AlieNATION: The Divide & Conquer Election of 2012.

Author:Bedingfield, Sid
Position:Book review

AlieNATION: The Divide & Conquer Election of 2012. Edited by Dianne G. Bystrom, Mary C. Banwart, and Mitchell S. McKinney. New York: Peter Lang, 2014. 341 pp.

The 2000 presidential election is memorable for more than its tragicomic resolution at the hands of the Supreme Court. It was also the last time that candidates focused their general election campaigns primarily on the centrist, so-called "persuadable" voter. Democrat Al Gore talked about deficit reduction and fiscal responsibility, and Republican George W. Bush described himself as a compassionate conservative. The Bush campaign's indomitable architect, Karl Rove, believed that this new, more inclusive message could expand the GOP base and, perhaps, build an enduring majority party.

That campaign seems like such a long time ago. In each presidential election since, Republican and Democratic candidates have downplayed the search for the elusive persuadable voter and focused instead on identifying and mobilizing core supporters. With the rise of digital technology and social media, the task has grown more sophisticated and more successful. The question is: what impact has this intense focus on base mobilization had on the nation's civic life?
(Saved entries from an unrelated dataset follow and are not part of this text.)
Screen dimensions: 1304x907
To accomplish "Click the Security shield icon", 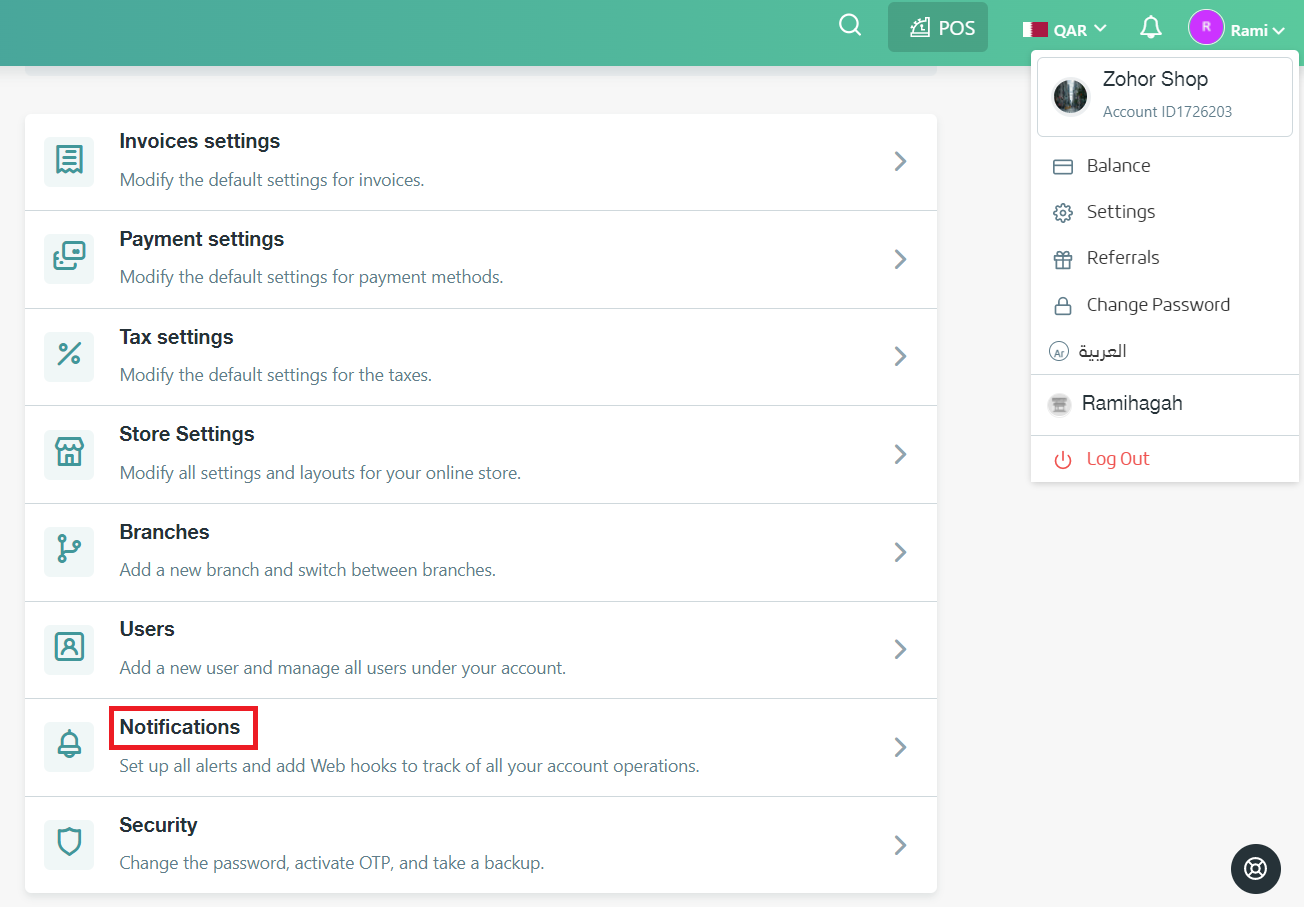I will point(68,844).
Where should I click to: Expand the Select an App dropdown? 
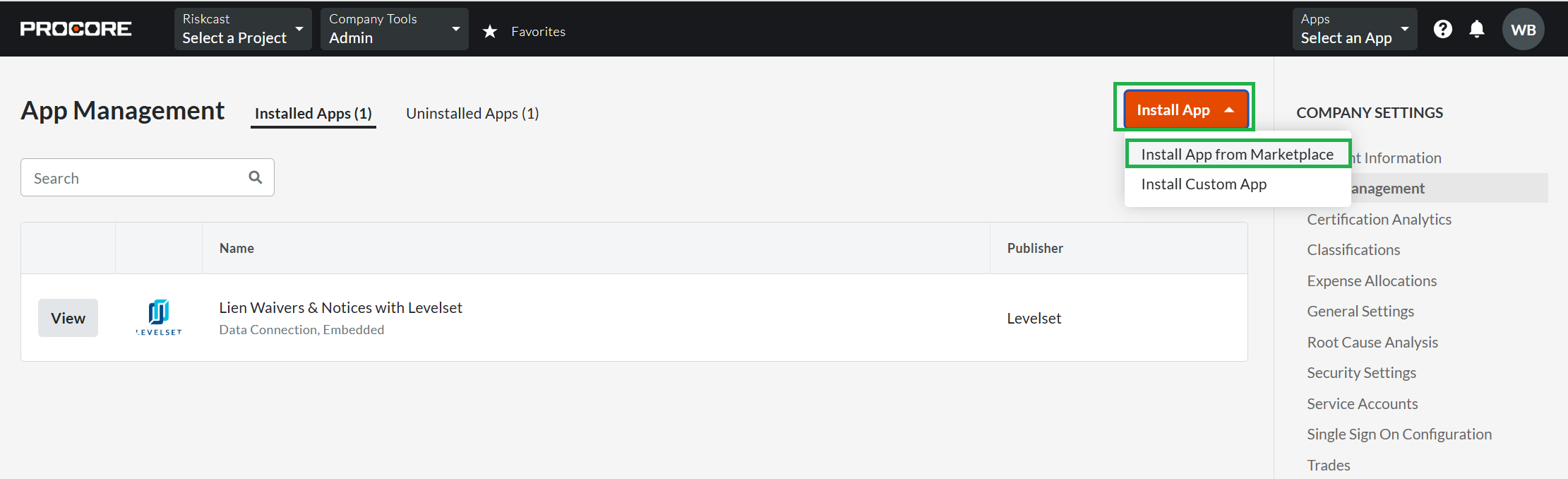click(x=1354, y=29)
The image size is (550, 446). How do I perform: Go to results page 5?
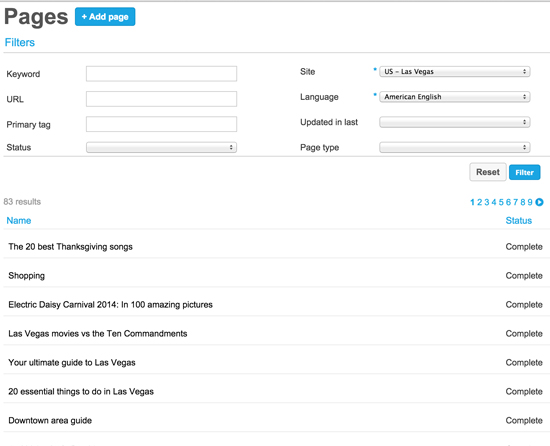[501, 202]
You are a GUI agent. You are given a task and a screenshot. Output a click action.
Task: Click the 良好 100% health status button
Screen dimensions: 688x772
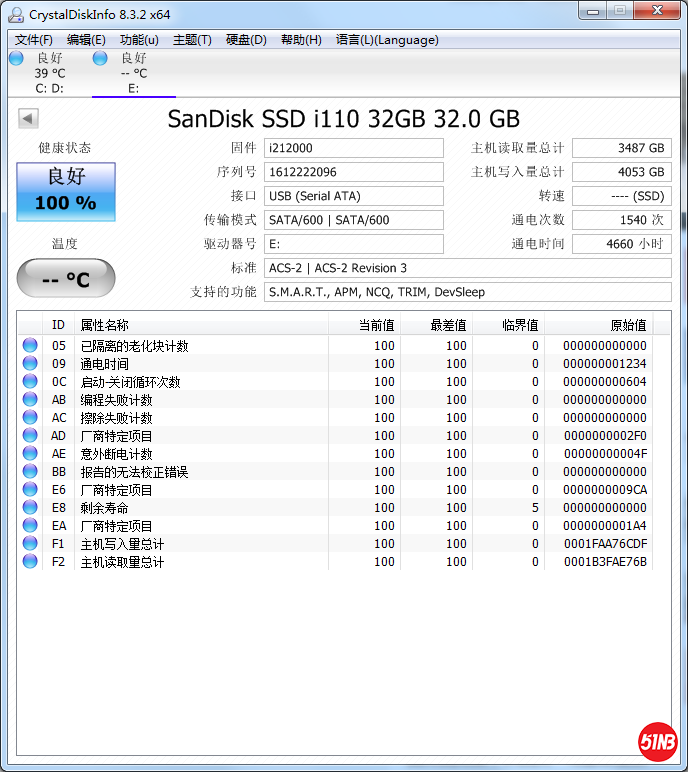[x=66, y=191]
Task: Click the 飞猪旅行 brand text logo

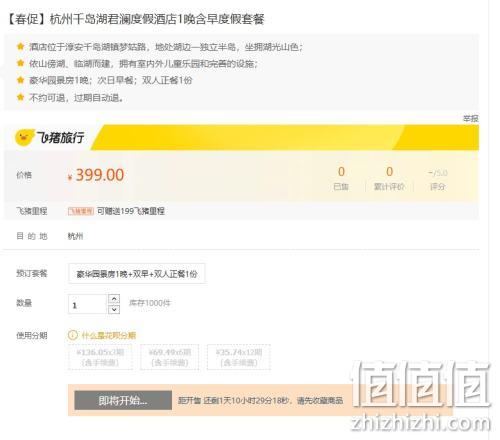Action: pyautogui.click(x=60, y=138)
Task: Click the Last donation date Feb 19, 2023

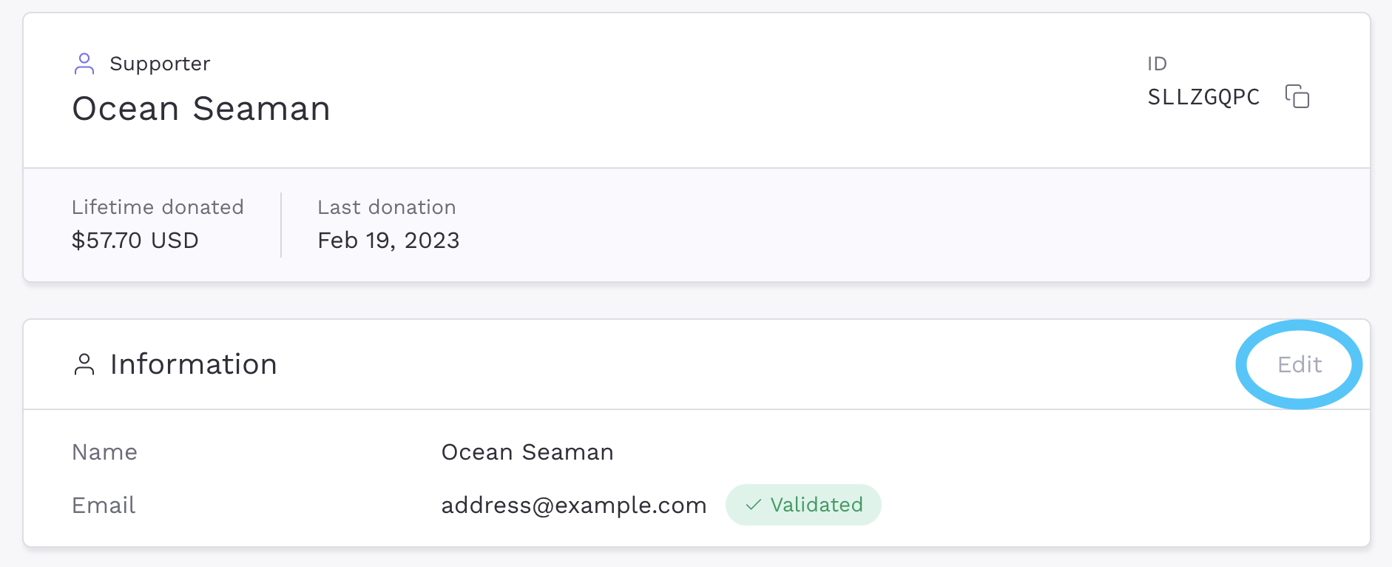Action: click(388, 240)
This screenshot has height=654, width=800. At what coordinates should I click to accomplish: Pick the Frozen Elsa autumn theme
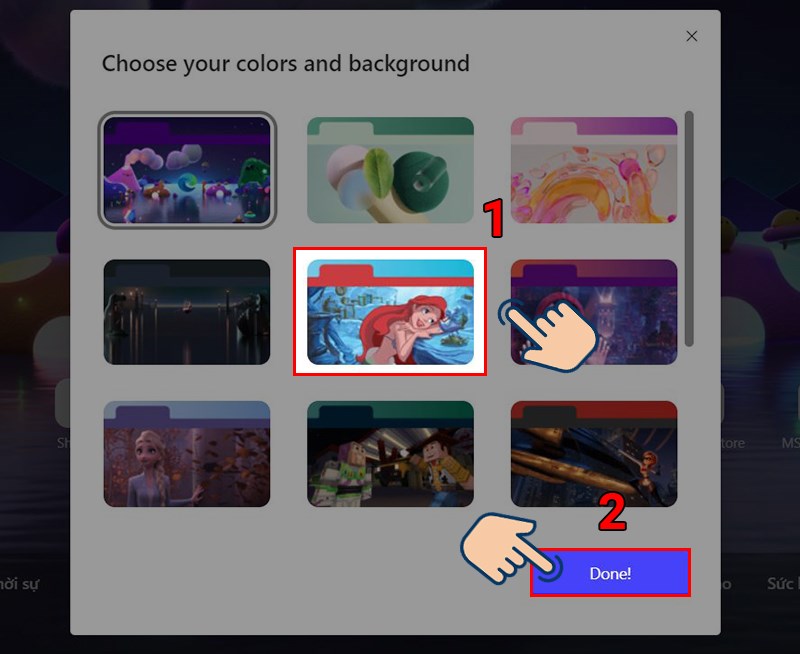pyautogui.click(x=187, y=454)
That question is the overarching focus of AlieNATION, an aptly (but perhaps too cutely) named collection of studies on the 2012 presidential election. Edited by Dianne G. Bystrom, Mary C. Banwart, and Mitchell S. McKinney, the book's subtitle best describes its thesis: The Divide & Conquer Election of 2012. The 17 studies use a range of methodologies and approaches to investigate the political communication employed in the 2012 race. Yet each views the campaign through "the interpretative lens of our political AlieNATION" (p. 6), as McKinney and Bystrom note in the introduction. By focusing intently on the "slicing and dicing [of] the American electorate" (p. 6), these studies strive to show how campaigns are "pitting group against group and frequently constructing the 'other' as political enemy" (p. 6). Such tactics, the introduction maintains, are contributing to the "ever-widening political fault lines" (p. 6) in our society.

Of the book's three sections, the one on the electorate is particularly insightful. Kate Kenski provides much-needed clarity concerning the gender gap and its impact on the 2012 race. Her analysis of exit poll data suggests that Democrats clearly won the framing contest concerning the Republican Party's so-called "war on...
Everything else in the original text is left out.